The 90-year-old was condemned not as a Catholic clergyman, but as a democratic leader

Cardinal Joseph Zen (center) with ex-lawmaker Cyd Ho (left) after being found guilty outside the west Kowloon court in Hong Kong on Nov. 25

Cardinal Joseph Zen (center) with ex-lawmaker Cyd Ho (left) after being found guilty outside the west Kowloon court in Hong Kong on Nov. 25. (Photo: AFP)

Published: November 28, 2022 04:20 AM GMT

Updated: November 28, 2022 04:37 AM GMT

The sentence that Judge Ada Yim imposed on 90-year-old Cardinal Joseph Zen and five other exponents of the Hong Kong democratic movement on Nov. 25 can be interpreted in two different ways.

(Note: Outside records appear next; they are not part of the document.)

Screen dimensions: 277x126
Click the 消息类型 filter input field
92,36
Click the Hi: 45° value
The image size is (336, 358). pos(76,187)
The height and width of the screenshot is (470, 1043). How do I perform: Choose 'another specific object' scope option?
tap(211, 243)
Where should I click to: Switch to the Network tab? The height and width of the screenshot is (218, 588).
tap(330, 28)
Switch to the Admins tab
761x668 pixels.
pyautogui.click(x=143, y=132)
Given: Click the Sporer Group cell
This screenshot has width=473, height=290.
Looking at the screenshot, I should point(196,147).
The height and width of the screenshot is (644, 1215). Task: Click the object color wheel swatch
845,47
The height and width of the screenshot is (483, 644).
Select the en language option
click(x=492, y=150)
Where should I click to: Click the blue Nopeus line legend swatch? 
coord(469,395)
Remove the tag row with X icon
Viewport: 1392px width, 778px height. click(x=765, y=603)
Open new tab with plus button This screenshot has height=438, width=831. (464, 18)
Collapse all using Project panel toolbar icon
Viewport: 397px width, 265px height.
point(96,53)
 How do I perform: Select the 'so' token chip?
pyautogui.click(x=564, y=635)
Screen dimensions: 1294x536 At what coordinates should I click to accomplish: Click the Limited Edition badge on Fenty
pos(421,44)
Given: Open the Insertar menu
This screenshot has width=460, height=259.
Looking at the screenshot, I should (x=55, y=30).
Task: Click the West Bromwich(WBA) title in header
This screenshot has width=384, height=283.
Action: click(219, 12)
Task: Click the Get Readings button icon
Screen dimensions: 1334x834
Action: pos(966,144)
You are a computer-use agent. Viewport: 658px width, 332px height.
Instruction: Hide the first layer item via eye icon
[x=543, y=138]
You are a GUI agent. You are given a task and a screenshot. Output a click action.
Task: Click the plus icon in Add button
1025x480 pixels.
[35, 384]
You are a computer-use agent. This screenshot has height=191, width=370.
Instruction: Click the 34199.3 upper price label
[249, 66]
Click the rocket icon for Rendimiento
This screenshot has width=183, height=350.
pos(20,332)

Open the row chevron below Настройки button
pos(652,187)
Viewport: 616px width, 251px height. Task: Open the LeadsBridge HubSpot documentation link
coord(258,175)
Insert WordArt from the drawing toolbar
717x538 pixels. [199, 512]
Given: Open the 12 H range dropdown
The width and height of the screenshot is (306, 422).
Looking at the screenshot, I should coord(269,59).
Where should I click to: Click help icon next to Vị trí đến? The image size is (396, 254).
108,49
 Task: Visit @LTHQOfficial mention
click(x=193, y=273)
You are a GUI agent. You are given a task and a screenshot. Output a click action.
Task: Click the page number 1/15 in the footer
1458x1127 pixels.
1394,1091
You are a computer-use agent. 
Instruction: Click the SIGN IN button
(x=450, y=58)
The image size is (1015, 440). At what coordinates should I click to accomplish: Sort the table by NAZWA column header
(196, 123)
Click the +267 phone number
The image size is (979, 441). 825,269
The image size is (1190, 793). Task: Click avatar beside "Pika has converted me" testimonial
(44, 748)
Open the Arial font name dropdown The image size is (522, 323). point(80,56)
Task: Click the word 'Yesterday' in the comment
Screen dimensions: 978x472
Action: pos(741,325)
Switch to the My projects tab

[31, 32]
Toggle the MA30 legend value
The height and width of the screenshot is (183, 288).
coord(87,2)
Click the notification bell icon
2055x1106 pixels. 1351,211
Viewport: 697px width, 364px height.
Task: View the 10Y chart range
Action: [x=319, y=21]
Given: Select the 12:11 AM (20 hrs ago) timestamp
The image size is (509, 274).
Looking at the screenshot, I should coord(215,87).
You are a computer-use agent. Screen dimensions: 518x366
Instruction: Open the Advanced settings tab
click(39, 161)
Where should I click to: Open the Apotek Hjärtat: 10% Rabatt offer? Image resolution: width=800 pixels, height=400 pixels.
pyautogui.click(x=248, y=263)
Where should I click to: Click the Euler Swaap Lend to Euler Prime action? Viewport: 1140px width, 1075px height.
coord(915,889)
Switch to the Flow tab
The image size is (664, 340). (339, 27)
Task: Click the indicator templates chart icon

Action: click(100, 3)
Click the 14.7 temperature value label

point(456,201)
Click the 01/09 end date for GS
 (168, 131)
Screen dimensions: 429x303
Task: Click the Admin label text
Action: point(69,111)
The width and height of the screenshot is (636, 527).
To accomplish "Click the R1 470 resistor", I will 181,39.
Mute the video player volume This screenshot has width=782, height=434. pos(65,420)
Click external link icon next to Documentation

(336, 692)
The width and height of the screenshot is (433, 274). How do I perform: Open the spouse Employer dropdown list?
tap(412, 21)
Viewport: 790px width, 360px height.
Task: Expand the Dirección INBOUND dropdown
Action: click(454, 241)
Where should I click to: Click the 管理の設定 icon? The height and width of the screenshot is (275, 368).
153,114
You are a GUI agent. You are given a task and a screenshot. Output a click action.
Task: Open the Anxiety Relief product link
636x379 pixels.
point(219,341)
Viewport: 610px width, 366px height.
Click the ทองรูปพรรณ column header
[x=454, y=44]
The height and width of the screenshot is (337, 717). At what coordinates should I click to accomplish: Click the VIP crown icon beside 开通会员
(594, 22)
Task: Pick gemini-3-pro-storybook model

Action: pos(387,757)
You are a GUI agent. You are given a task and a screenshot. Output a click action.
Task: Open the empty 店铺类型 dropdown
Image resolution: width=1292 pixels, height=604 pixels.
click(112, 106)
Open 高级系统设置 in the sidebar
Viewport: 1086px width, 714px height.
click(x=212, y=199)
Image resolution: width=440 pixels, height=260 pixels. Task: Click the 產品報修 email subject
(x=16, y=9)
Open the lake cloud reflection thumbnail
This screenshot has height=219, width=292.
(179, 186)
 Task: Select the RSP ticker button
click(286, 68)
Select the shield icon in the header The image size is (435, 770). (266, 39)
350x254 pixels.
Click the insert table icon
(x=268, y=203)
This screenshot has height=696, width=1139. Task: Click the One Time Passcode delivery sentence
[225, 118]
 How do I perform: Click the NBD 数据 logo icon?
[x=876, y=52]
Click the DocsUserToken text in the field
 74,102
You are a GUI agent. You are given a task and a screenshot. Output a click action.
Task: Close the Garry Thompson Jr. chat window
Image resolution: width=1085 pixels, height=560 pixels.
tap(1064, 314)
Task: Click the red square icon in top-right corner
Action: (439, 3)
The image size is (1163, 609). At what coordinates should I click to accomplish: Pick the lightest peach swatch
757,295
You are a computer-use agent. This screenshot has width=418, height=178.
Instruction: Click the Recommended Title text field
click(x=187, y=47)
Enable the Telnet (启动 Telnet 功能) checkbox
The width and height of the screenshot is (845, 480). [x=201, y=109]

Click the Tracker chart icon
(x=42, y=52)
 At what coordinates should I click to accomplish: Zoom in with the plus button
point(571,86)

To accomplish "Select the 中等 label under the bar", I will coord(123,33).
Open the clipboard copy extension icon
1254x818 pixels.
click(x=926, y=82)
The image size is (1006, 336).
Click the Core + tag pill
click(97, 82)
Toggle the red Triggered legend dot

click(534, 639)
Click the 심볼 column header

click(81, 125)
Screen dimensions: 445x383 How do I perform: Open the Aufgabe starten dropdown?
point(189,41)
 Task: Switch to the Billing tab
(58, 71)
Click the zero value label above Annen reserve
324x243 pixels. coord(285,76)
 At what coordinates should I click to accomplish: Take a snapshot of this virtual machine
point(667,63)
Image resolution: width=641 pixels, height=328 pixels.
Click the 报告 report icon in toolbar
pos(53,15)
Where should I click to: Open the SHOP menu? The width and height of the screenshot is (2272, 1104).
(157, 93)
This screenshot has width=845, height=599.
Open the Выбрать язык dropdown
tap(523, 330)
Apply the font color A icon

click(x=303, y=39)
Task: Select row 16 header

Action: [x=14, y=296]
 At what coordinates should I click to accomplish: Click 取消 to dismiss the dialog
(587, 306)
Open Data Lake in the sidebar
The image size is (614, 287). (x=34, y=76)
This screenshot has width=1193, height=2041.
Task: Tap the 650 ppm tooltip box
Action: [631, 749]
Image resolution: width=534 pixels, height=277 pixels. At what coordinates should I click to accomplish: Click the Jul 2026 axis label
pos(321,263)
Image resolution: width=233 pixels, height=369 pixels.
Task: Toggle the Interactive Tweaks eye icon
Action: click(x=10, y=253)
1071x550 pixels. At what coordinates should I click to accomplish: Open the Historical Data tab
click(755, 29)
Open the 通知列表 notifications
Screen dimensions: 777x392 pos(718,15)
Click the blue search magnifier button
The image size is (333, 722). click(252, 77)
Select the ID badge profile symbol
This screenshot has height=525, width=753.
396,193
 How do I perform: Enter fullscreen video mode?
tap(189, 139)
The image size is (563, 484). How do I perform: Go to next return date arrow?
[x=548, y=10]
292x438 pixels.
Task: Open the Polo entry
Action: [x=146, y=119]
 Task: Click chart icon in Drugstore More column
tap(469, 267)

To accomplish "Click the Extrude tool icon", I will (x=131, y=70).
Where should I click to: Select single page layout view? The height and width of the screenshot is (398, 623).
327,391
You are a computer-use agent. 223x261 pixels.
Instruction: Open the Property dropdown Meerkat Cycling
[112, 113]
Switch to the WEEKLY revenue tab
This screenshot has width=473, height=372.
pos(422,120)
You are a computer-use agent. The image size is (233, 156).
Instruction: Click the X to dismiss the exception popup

Many in Hong Kong consider it as an intimidation measure, aimed at sending a warning to those who have believed and hoped in democracy. After all, there was a guilty sentence, and it was against a popular religious leader, an unprecedented fact for Hong Kong.

On the other hand, one can read in the modest size of the fine, HK$4,000 (about US$510), the will to close in a low-profile manner a story that was proving to be embarrassing for the Hong Kong police, judiciary and political authorities.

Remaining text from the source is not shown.